_WORK TO COMPLETE_
Swap "Console" for "Terminal" in the lines running from the line with "Open material link" up to and including the line with "[x=13, y=30]", leaving all else unchanged, and return only those lines.

[Collected data entries]
>>>>>

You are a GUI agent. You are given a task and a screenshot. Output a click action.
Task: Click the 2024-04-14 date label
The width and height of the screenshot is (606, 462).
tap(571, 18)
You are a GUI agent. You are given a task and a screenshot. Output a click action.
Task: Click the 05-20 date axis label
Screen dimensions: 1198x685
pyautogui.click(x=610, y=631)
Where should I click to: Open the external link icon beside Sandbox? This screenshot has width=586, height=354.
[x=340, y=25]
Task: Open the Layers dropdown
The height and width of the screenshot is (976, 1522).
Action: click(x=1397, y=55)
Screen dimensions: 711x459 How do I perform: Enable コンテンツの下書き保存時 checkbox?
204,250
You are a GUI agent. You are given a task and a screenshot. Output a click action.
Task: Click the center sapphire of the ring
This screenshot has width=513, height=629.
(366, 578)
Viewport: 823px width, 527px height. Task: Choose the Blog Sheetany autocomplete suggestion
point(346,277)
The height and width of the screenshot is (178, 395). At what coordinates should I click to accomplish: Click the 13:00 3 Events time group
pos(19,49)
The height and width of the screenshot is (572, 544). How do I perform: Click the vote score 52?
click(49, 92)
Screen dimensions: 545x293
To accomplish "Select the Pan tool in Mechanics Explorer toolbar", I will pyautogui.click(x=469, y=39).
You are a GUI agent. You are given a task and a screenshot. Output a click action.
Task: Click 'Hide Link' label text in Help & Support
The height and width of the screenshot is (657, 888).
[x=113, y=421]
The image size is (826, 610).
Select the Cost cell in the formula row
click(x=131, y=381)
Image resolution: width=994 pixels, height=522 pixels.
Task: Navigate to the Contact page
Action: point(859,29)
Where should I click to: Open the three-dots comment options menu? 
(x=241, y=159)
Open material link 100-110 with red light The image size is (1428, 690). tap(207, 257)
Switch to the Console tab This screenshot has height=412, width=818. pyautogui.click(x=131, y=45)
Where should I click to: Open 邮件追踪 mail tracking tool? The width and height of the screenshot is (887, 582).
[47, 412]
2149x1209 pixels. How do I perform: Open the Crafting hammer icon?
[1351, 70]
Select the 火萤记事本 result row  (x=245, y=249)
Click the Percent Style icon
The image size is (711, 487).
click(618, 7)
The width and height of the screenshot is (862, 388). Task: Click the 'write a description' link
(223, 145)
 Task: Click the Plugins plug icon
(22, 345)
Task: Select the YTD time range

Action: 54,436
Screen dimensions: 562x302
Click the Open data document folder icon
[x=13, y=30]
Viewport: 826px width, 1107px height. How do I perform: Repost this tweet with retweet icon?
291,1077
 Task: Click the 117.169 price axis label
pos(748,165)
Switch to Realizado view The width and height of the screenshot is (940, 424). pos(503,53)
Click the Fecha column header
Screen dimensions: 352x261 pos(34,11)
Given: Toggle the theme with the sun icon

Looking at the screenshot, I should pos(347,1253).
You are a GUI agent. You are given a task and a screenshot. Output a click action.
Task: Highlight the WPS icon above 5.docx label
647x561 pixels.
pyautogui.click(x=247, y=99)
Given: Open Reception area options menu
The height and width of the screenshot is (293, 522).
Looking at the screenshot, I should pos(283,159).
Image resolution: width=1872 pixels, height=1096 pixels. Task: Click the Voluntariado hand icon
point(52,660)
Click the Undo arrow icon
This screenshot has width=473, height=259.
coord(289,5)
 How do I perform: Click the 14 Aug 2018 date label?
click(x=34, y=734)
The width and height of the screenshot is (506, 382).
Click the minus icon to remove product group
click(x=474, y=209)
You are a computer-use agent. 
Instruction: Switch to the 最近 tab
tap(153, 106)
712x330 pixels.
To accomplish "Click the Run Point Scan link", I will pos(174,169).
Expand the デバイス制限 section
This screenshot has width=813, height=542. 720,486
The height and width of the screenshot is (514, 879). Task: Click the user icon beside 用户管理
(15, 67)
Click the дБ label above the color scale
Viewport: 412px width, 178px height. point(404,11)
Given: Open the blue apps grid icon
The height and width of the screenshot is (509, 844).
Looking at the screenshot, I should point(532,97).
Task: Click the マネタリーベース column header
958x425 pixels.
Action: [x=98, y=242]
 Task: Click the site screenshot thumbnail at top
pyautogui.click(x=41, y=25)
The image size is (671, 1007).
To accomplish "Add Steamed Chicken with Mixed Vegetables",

<<<<<

_SOLUTION_
Open material link 100-110 with red light The image size is (1428, 690). tap(207, 257)
Switch to the Terminal tab This screenshot has height=412, width=818. pyautogui.click(x=131, y=45)
Where should I click to: Open 邮件追踪 mail tracking tool? The width and height of the screenshot is (887, 582).
[47, 412]
2149x1209 pixels. How do I perform: Open the Crafting hammer icon?
[1351, 70]
Select the 火萤记事本 result row  (x=245, y=249)
Click the Percent Style icon
The image size is (711, 487).
click(618, 7)
The width and height of the screenshot is (862, 388). Task: Click the 'write a description' link
(223, 145)
 Task: Click the Plugins plug icon
(22, 345)
Task: Select the YTD time range

Action: 54,436
Screen dimensions: 562x302
Click the Open data document folder icon
[x=13, y=30]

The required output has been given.